Mit Bedacht ihn nicht zu wecken, schleiche ich leise zurück in die Küche und kontrolliere noch einmal, ob er den Herd überhaupt ausgeschaltet hat. „Er hat sich wirklich viel Mühe gegeben." Schmunzelnd ziehe ich mir eines der weniger verbrannten Omelettes vom Teller und beiße ein Stück ab, bevor ich angewidert das Gesicht verziehe.
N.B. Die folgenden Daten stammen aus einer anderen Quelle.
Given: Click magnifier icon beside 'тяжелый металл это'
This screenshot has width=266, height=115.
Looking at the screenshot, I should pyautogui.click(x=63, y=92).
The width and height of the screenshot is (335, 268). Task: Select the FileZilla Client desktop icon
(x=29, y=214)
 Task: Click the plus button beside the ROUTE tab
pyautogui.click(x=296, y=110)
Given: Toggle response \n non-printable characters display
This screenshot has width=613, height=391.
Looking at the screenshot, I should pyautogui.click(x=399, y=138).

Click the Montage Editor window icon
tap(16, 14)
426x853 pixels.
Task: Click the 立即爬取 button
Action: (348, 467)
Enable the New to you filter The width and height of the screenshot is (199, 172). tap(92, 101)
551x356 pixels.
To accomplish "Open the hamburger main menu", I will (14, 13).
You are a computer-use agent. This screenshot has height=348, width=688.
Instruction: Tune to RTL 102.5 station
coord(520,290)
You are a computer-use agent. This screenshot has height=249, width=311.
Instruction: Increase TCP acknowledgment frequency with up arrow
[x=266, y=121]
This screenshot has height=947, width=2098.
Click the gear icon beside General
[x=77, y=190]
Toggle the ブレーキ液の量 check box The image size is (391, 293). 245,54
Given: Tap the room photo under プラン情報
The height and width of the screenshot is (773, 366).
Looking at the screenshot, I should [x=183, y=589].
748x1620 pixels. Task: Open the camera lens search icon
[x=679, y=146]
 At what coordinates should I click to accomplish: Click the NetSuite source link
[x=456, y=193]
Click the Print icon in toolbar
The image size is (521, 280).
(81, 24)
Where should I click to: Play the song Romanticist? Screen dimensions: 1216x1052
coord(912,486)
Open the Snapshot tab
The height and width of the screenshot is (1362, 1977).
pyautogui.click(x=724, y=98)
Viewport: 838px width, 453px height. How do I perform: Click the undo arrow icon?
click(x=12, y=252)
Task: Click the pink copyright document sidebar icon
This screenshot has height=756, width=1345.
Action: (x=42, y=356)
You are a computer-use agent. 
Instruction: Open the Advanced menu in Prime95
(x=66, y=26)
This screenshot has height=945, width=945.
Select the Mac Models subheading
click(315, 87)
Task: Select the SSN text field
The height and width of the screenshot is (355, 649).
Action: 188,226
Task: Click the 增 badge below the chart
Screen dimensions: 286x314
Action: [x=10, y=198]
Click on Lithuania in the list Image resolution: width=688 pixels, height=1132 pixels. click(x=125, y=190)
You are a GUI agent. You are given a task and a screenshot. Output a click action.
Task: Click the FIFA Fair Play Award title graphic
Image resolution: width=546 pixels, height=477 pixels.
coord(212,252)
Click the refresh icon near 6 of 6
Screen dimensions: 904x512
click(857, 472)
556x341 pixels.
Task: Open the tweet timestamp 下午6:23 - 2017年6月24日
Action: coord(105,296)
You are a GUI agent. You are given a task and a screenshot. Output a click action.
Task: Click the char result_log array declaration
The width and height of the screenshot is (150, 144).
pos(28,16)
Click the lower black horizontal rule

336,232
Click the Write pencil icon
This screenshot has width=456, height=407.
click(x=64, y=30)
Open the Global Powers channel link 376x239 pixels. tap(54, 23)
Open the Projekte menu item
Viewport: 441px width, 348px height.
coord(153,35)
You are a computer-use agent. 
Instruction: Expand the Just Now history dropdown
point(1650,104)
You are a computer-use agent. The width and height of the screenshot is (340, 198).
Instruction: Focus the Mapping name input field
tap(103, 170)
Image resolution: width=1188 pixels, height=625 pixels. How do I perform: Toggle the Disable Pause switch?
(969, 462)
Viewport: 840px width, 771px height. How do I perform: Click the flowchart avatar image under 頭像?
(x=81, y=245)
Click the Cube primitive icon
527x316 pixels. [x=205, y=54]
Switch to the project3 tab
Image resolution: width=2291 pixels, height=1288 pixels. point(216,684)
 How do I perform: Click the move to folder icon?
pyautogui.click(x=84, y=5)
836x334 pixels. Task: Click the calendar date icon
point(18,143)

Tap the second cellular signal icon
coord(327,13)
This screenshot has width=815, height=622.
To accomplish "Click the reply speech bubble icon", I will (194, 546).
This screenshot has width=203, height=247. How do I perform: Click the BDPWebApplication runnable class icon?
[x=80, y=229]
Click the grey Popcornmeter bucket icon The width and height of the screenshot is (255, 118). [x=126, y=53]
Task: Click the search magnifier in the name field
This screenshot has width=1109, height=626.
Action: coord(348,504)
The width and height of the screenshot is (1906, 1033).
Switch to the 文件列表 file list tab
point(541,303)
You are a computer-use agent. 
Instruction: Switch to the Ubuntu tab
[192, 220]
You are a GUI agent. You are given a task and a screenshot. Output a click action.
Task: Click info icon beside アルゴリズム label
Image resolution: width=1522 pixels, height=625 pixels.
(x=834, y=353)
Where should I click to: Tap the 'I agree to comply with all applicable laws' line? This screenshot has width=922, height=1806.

Das ist nicht nur verbrannt, sondern auch total versalzen. Aber es ist trotzdem süß, dass er mir eine Freude machen wollte. Der Gedanke daran, dass jemand zu Hause mit Essen auf mich wartet, ist irgendwie ungewohnt. Seitdem meine Eltern gestorben sind, war ich die ganze Zeit auf mich allein gestellt. Und so sehr es mir auch gefällt, ich sollte mich nicht daran gewöhnen. Jisung's Wohlbefinden hat für mich höchste Priorität.

***
Die Frage ist nur, wie gut wird er das auf die Reihe bekommen?